• _PROBLEM TO WORK ON_
Give the number of lines in the records below that include "Viewport", and nothing more.

(Pixel coordinate grounding data)
BEGIN
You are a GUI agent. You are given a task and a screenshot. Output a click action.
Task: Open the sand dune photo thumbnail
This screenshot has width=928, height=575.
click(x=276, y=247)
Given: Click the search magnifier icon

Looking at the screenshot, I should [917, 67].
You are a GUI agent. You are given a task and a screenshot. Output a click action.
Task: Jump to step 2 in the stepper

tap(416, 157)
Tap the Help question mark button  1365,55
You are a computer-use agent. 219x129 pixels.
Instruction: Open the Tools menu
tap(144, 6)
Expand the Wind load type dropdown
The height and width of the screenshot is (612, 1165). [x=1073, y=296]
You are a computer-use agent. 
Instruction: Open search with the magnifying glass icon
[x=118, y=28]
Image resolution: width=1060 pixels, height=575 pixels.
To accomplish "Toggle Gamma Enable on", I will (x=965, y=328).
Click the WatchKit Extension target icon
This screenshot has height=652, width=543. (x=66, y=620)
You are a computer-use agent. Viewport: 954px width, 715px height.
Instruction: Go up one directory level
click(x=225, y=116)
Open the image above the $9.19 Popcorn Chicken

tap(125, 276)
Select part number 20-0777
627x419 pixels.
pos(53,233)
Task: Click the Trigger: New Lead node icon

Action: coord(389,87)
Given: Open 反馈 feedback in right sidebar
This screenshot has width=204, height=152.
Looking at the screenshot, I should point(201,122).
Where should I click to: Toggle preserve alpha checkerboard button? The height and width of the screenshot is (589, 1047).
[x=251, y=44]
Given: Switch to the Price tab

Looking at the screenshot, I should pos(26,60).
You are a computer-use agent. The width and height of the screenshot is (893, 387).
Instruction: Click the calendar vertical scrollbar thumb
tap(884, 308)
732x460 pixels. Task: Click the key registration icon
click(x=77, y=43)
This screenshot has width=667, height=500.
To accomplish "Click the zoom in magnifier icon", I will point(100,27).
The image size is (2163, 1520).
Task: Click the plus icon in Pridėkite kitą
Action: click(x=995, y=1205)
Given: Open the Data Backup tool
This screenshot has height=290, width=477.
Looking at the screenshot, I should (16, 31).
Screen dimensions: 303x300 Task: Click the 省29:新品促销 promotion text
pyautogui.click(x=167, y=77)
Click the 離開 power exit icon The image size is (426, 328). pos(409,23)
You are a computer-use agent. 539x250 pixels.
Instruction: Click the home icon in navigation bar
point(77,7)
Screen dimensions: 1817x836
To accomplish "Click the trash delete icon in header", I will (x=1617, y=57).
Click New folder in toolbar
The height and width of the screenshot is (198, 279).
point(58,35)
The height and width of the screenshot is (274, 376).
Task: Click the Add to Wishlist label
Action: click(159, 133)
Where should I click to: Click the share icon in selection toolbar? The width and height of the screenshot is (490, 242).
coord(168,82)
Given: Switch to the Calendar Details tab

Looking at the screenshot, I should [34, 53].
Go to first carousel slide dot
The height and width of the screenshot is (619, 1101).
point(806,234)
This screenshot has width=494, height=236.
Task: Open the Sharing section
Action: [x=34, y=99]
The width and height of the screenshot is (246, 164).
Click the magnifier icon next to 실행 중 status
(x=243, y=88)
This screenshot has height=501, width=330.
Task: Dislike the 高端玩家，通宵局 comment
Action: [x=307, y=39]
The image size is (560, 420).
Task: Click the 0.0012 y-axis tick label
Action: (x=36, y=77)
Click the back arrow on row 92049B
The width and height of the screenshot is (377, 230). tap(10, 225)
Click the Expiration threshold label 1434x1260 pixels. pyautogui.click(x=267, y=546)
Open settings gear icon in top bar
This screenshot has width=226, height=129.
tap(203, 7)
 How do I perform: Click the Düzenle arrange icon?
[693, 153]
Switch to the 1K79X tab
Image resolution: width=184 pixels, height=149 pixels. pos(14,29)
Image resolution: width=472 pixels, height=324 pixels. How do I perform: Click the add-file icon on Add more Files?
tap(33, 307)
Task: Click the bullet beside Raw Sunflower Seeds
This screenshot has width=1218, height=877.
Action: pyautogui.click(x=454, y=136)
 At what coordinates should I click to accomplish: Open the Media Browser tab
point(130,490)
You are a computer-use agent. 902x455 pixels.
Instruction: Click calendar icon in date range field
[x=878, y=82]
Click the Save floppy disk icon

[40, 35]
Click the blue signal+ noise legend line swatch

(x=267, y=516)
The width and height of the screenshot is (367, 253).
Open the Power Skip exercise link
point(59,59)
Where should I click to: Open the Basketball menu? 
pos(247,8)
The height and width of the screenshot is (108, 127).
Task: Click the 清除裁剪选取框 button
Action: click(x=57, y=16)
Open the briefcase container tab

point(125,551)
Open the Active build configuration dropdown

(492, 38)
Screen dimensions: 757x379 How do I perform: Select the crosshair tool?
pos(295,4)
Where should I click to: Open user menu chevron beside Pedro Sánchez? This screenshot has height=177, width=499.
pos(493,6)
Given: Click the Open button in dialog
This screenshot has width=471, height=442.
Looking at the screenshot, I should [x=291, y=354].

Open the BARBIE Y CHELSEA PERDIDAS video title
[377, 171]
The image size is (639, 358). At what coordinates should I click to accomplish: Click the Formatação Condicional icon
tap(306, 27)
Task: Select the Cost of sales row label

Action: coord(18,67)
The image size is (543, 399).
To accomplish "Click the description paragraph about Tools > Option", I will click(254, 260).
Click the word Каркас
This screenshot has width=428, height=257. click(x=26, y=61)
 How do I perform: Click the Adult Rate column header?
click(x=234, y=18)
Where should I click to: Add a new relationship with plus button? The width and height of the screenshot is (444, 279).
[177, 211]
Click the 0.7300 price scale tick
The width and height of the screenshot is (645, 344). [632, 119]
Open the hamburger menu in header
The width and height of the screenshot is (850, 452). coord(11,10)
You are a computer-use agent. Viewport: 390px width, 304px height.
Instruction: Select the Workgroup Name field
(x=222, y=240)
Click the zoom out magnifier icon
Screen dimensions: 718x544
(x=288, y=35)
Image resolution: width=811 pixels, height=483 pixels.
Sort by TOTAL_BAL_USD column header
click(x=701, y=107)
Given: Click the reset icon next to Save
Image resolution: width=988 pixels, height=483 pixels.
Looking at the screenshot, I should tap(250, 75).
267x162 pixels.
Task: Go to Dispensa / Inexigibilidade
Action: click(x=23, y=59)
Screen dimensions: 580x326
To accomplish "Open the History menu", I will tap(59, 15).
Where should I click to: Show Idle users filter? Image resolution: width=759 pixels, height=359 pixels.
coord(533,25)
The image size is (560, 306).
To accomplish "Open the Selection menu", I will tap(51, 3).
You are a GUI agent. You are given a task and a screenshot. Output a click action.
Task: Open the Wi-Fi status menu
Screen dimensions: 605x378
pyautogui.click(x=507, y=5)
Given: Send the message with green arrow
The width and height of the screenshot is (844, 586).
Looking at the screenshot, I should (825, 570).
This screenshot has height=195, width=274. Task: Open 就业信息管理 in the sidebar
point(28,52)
END
• _ANSWER TO THIS TASK_
2